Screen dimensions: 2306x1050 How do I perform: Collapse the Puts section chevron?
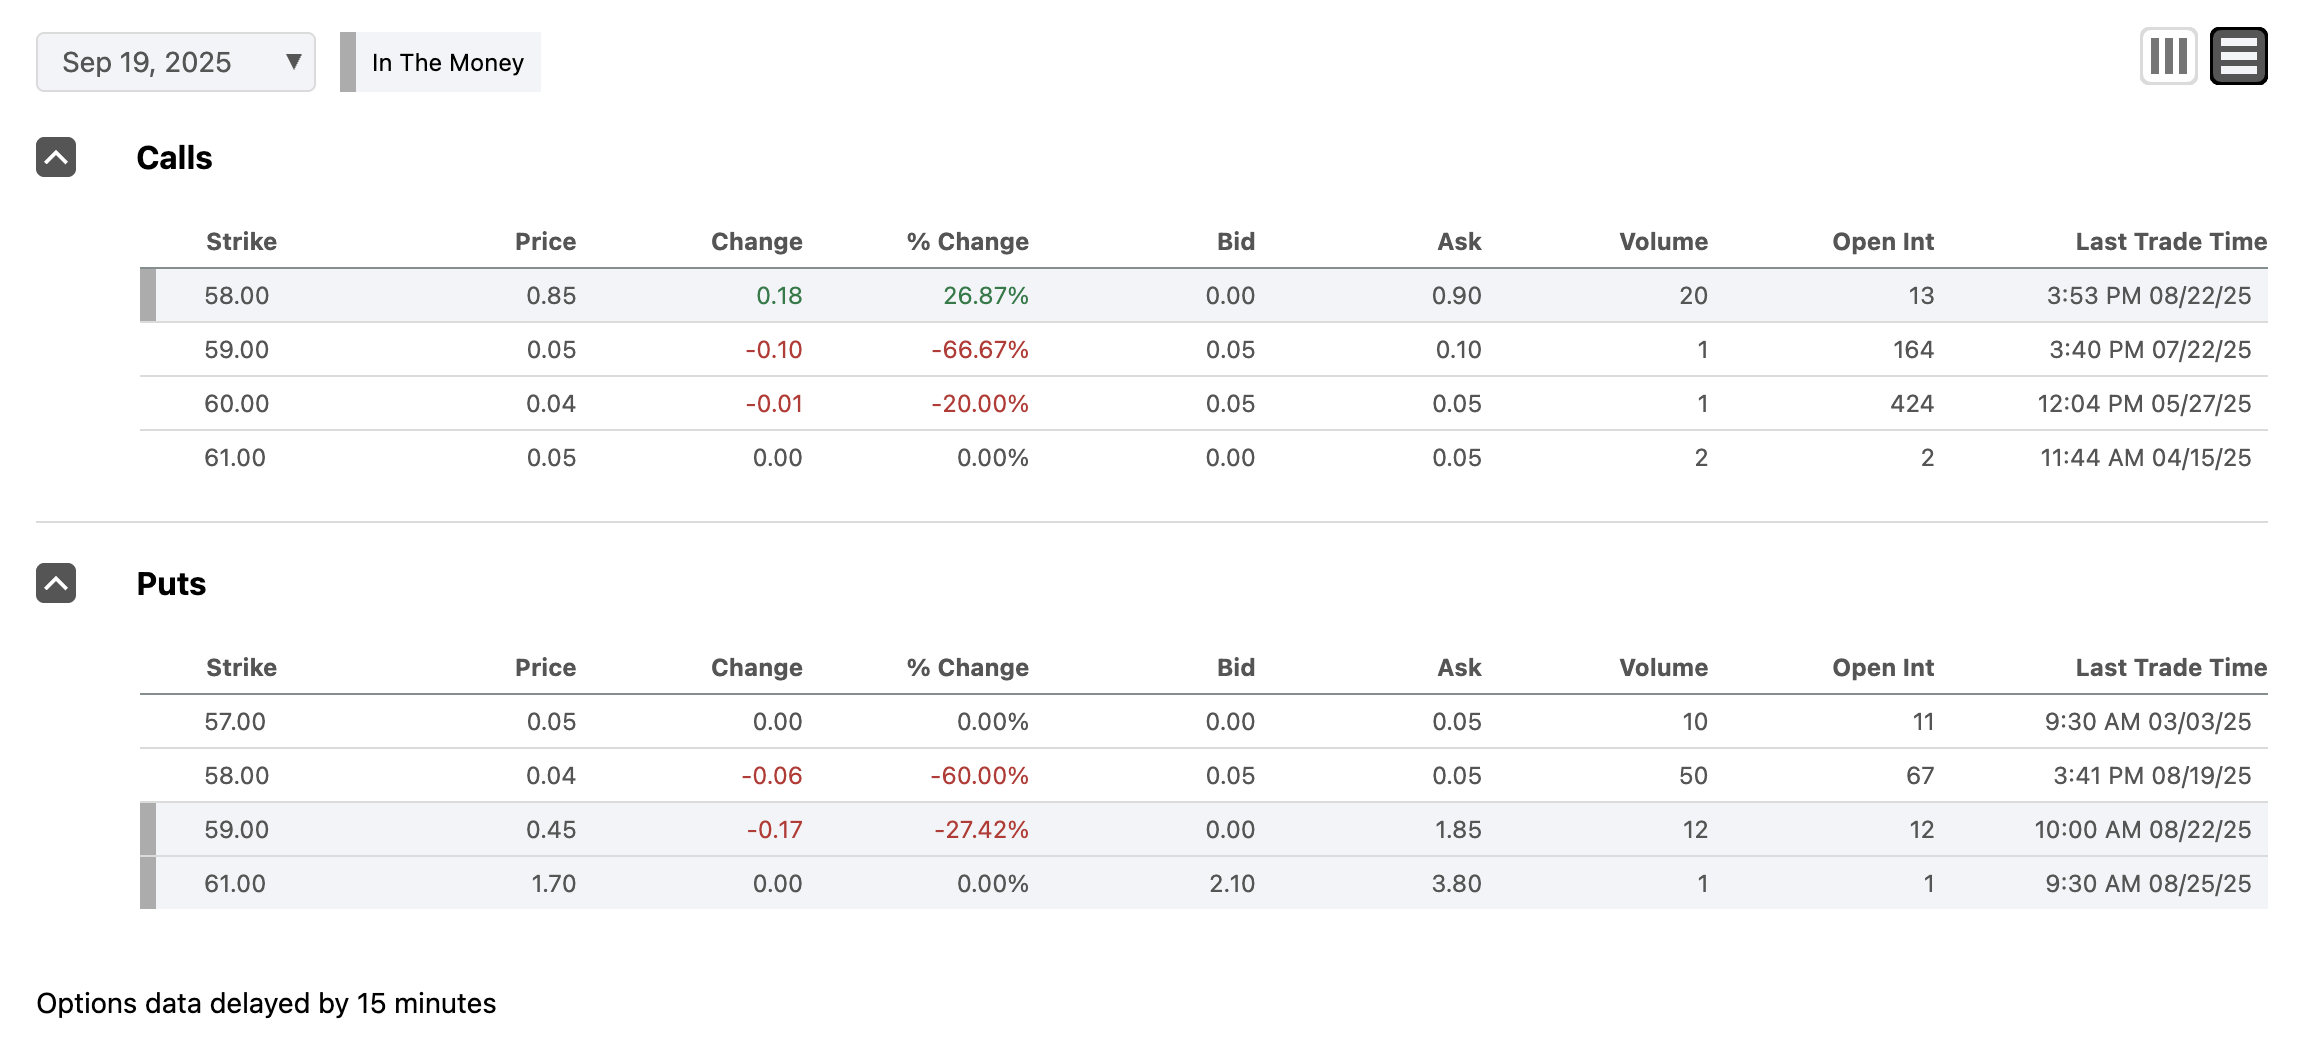pos(56,583)
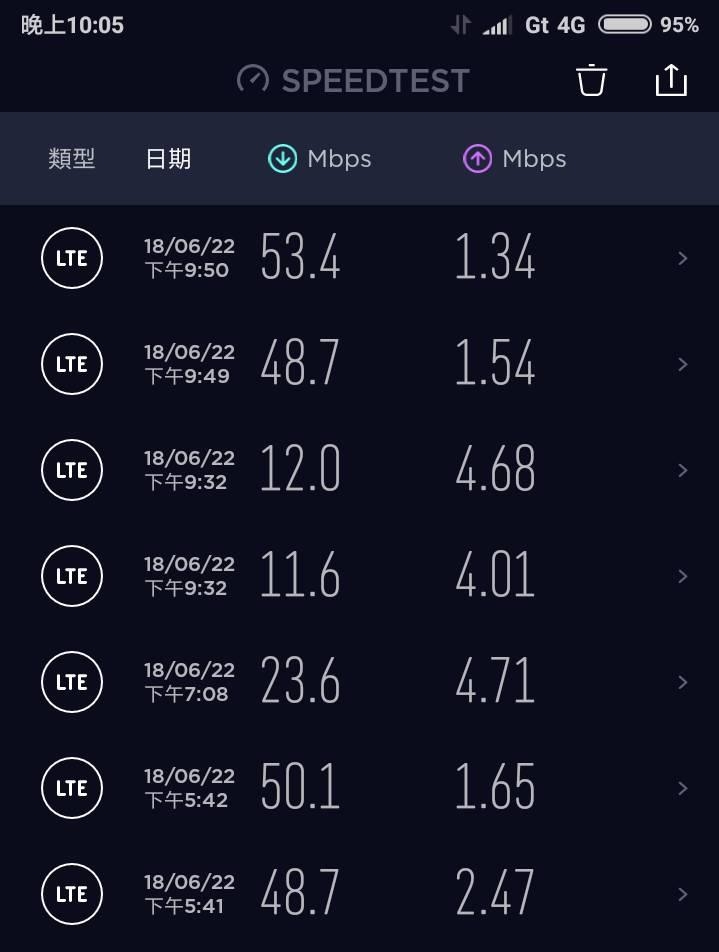The height and width of the screenshot is (952, 719).
Task: Open chevron for the 9:49 test row
Action: click(683, 364)
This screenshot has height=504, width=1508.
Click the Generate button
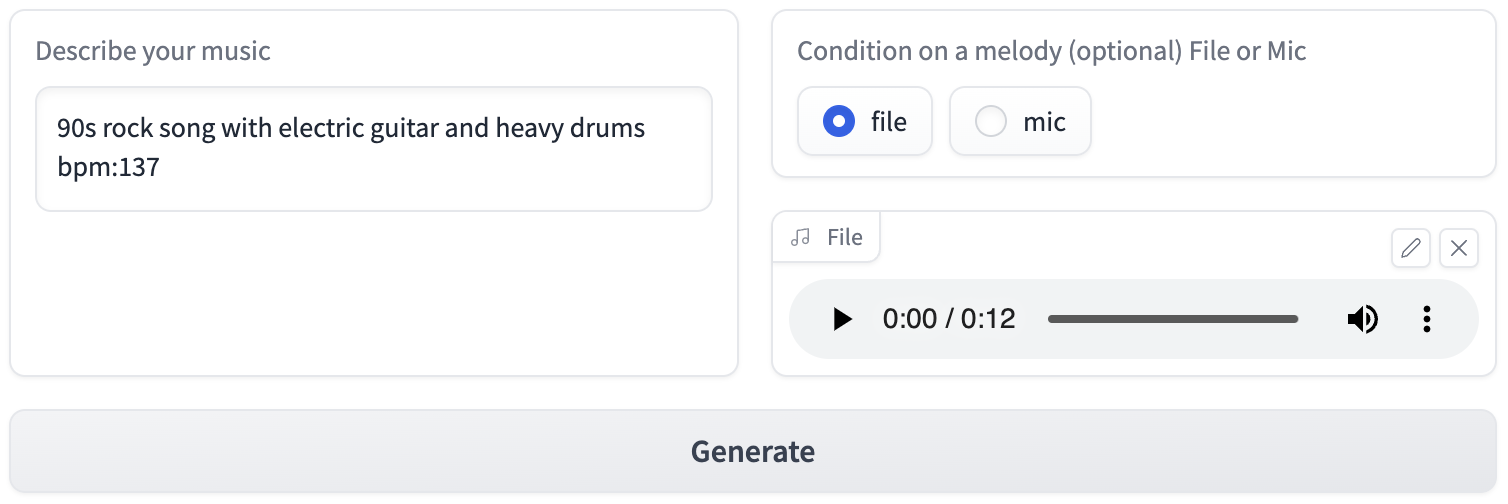tap(753, 451)
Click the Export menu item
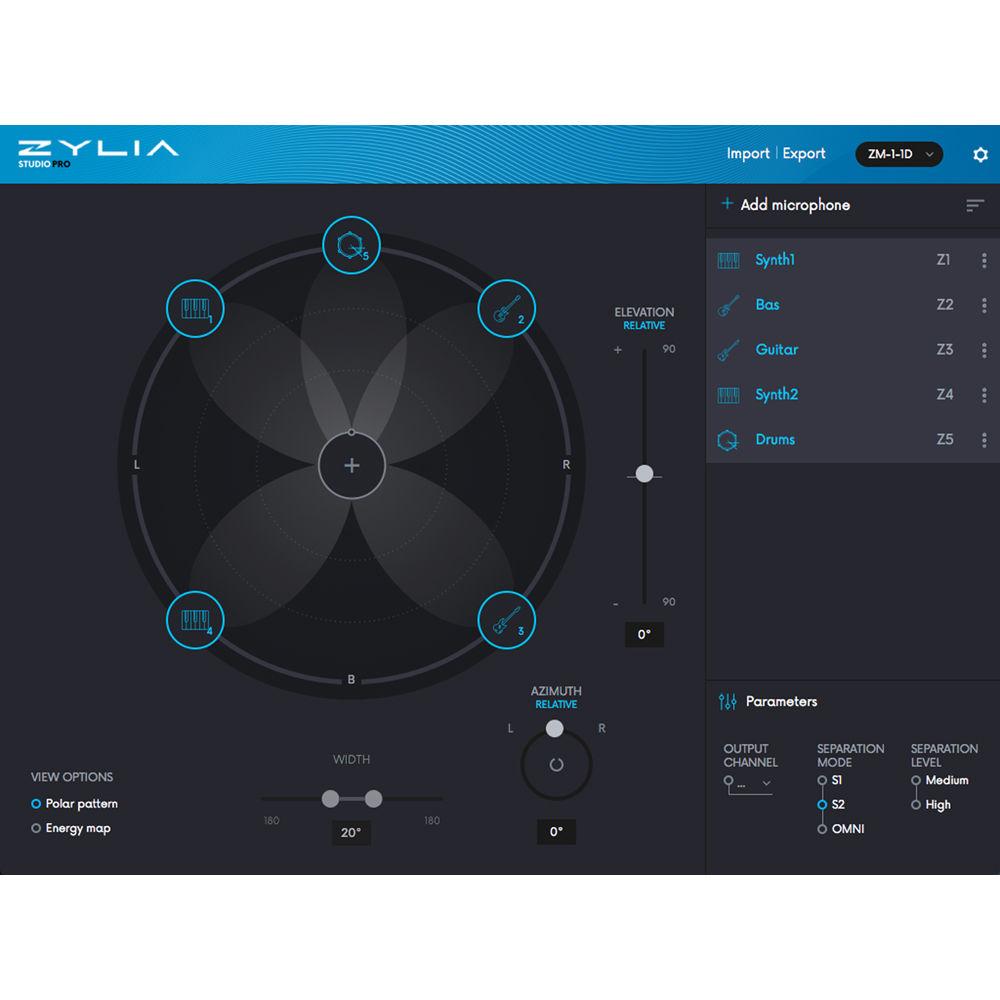Image resolution: width=1000 pixels, height=1000 pixels. point(804,154)
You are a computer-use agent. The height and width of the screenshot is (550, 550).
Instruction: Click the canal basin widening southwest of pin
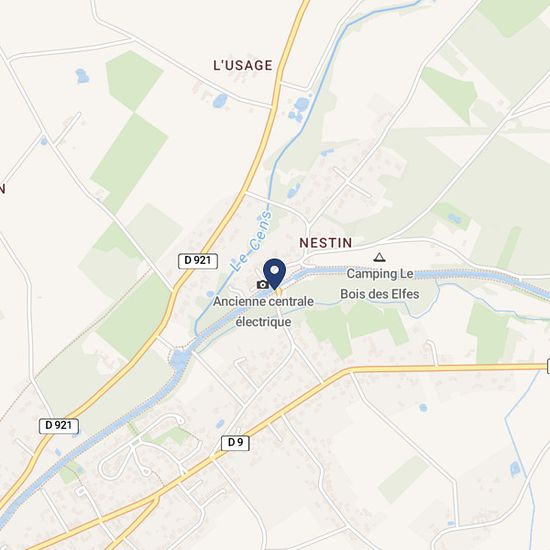pyautogui.click(x=180, y=359)
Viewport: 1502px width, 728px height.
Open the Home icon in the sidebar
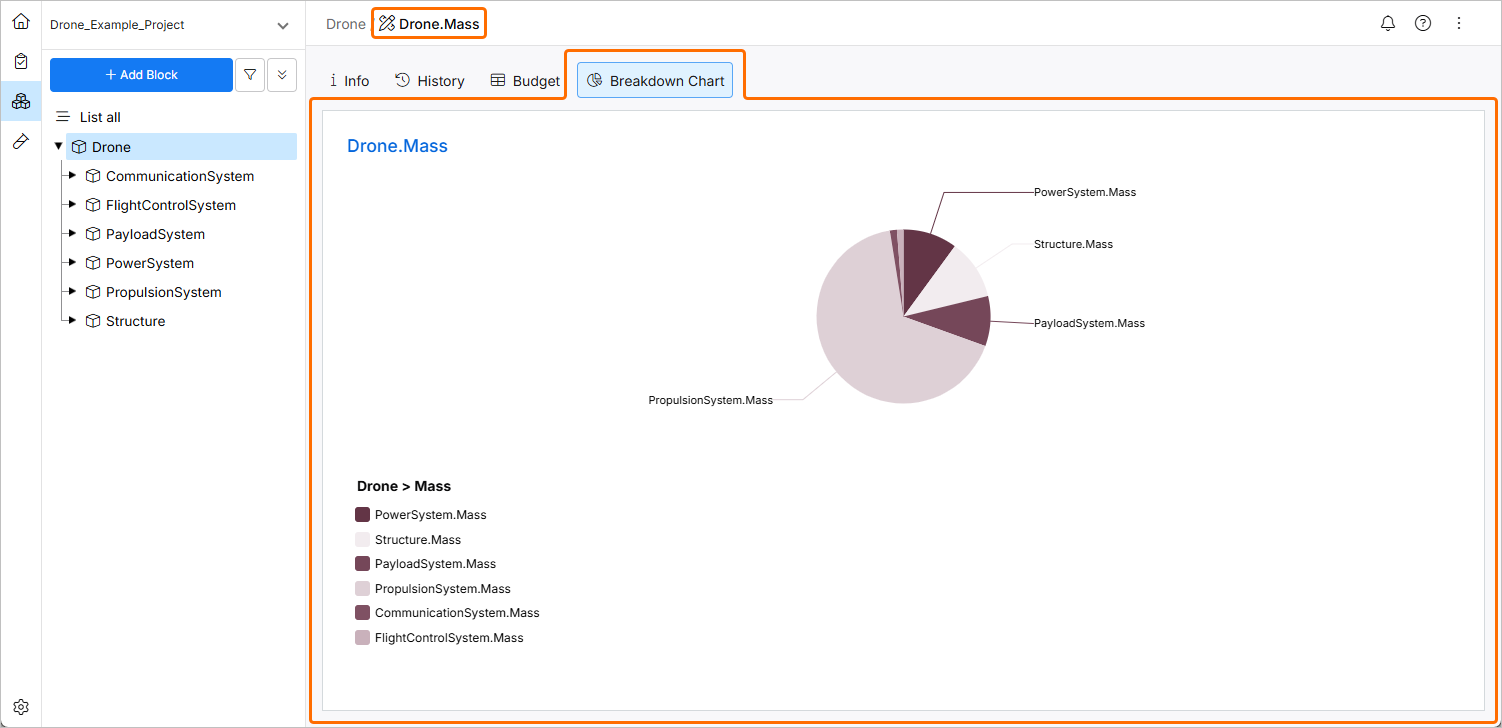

WORK ITEM: Only the lines from the one containing "Click the Generate button" through the end of the listing above should be reproduced, exactly as they stand. Leave the pictures out.

EXPECTED ANSWER:
Click the Generate button
tap(753, 451)
Click the Export menu item
Image resolution: width=1000 pixels, height=1000 pixels. point(804,154)
You are a computer-use agent. The height and width of the screenshot is (550, 550).
Instruction: Click the canal basin widening southwest of pin
pyautogui.click(x=180, y=359)
Viewport: 1502px width, 728px height.
Open the Home icon in the sidebar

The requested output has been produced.